= Kriyā =

Yoga technique

Kriyā (क्रिया) most commonly refers to a "completed action", technique or practice within a yoga discipline meant to achieve a specific result.

==Etymology==
Kriyā is a Sanskrit term, derived from the Sanskrit root kri, meaning 'to do'. Kriyā means 'action, deed, effort'. The word karma is also derived from the Sanskrit root ' (kri) कृ, meaning 'to do, make, perform, accomplish, cause, effect, prepare, undertake'. Karma is related to the verbal Proto-Indo-European root kwer- 'to make, form'.
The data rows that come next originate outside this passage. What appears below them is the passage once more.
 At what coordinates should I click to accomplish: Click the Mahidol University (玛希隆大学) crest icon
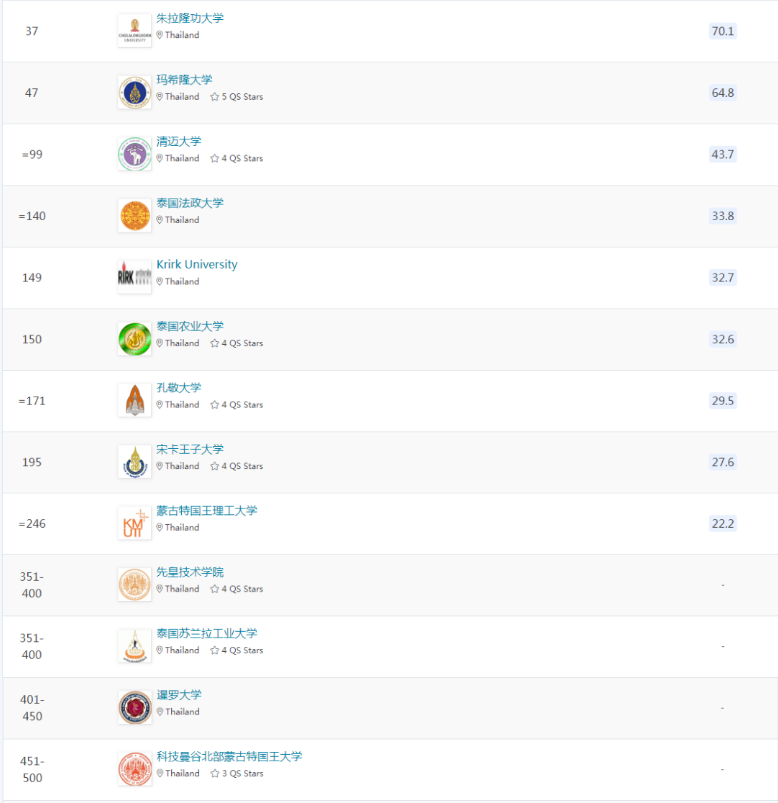click(134, 93)
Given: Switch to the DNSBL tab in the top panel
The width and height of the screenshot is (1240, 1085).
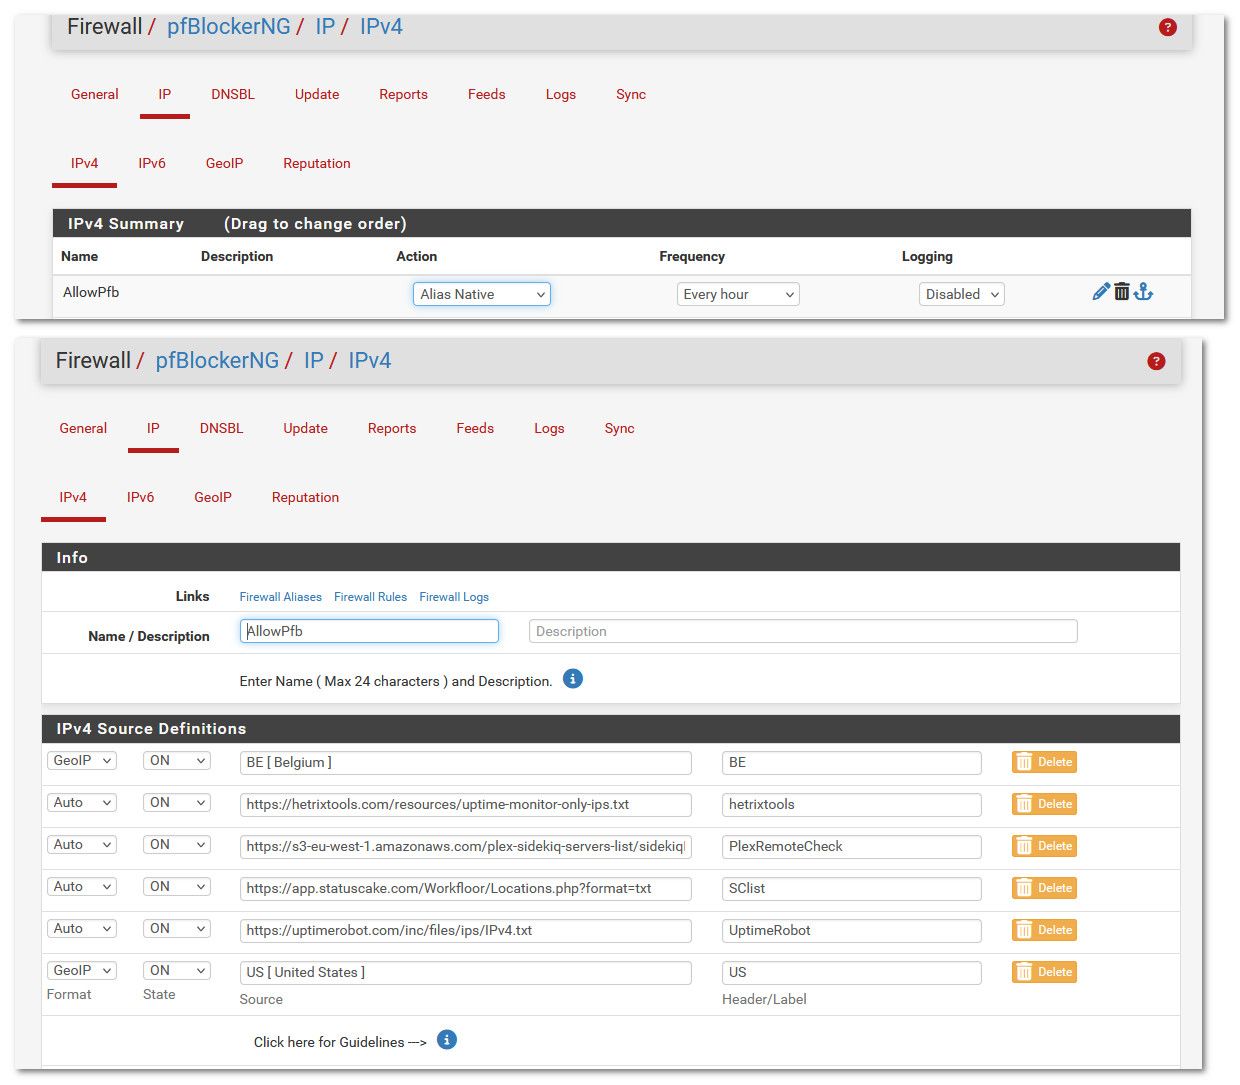Looking at the screenshot, I should click(x=233, y=94).
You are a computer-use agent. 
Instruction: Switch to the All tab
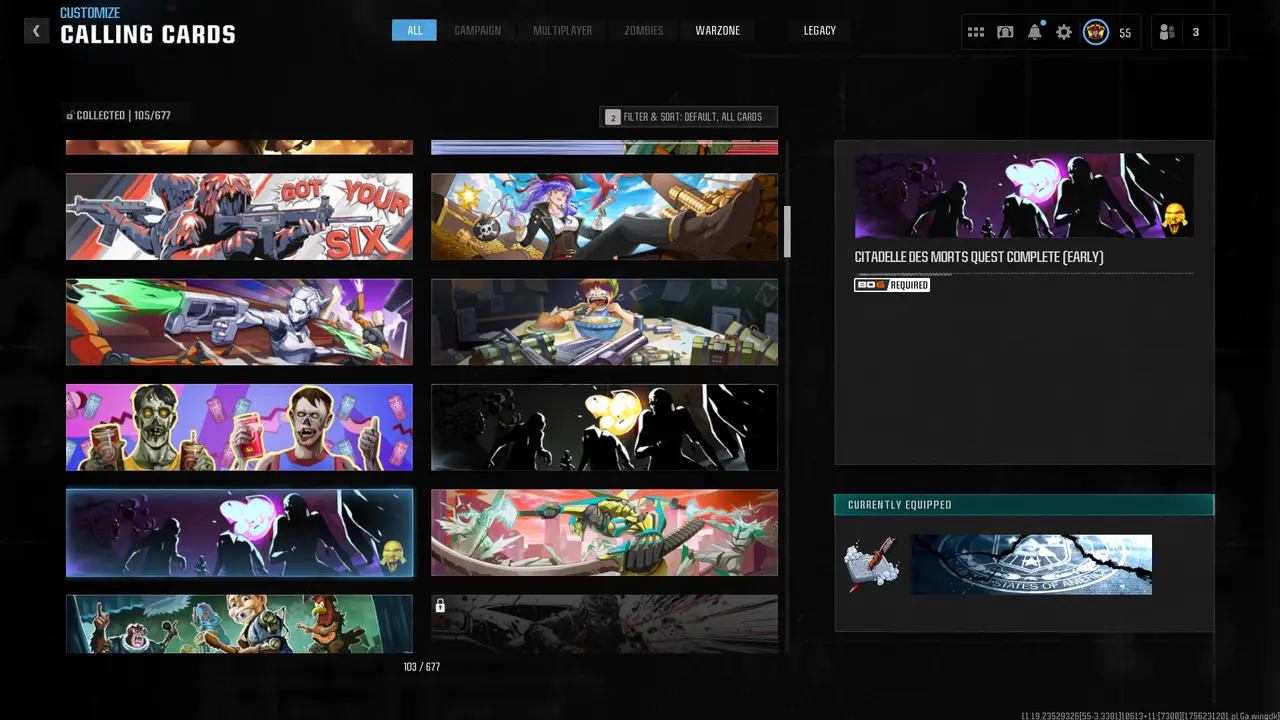[x=414, y=31]
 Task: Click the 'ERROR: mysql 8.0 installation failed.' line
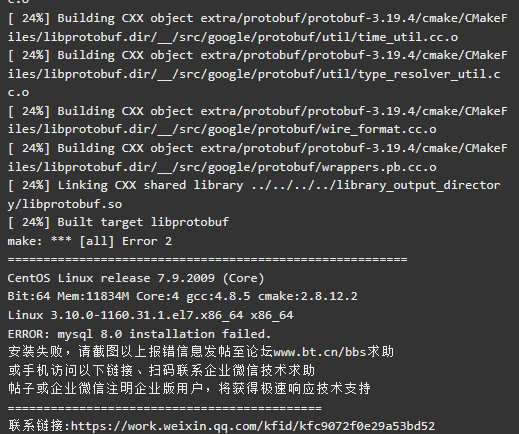coord(139,334)
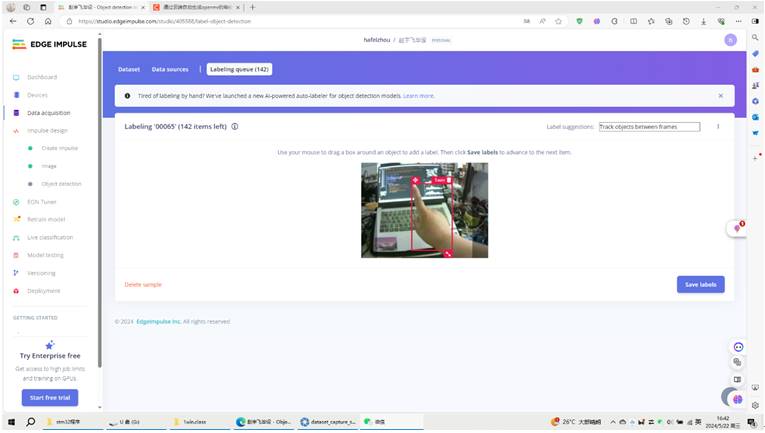Click the Save labels button
Screen dimensions: 765x433
point(700,285)
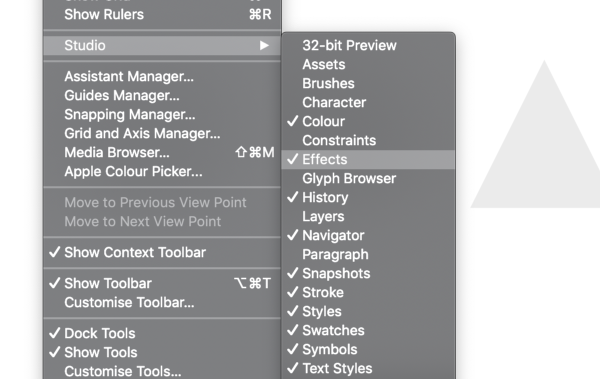Image resolution: width=600 pixels, height=379 pixels.
Task: Open Apple Colour Picker
Action: 162,172
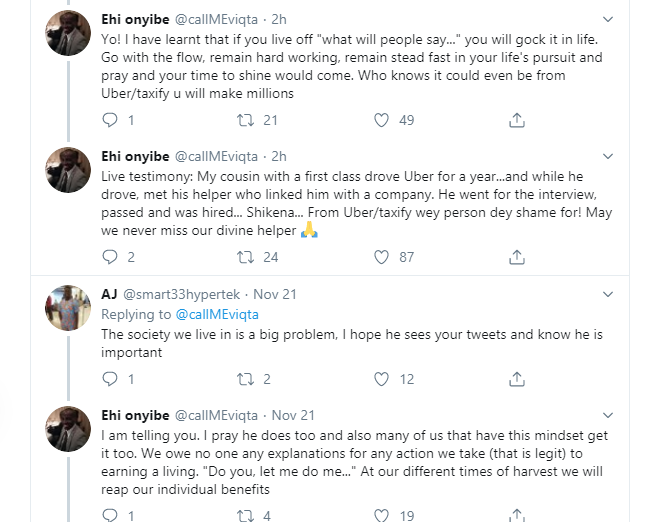This screenshot has width=651, height=522.
Task: Open more options for first Ehi onyibe tweet
Action: tap(607, 20)
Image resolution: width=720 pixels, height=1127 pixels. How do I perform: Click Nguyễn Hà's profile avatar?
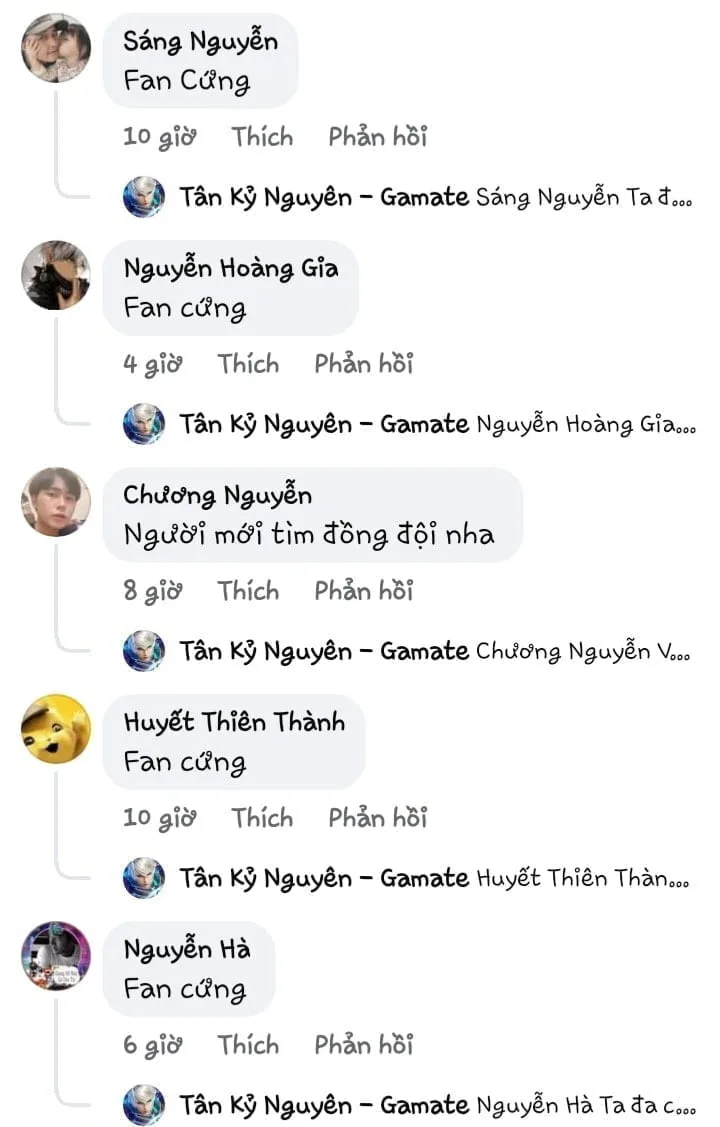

The root kṛ (kri) is common in ancient Sanskrit literature, and it is relied upon to explain ideas in Rigveda, other Vedas, Upanishads, Puranas, and the Hindu epics.

==Practices==
The Yoga Sutras of Patanjali 2.1 defines three types of kriyā, namely tapas (ascetic devotion), svadhyaya (study of the self or the scriptures), and Isvara pranidhana (devotion or surrender to higher consciousness).

The yogic purifications or shatkarmas are sometimes called the Shatkriyas ("the six actions").

The Kriya Yoga school, associated with Yogananda, is centered on pranayama techniques.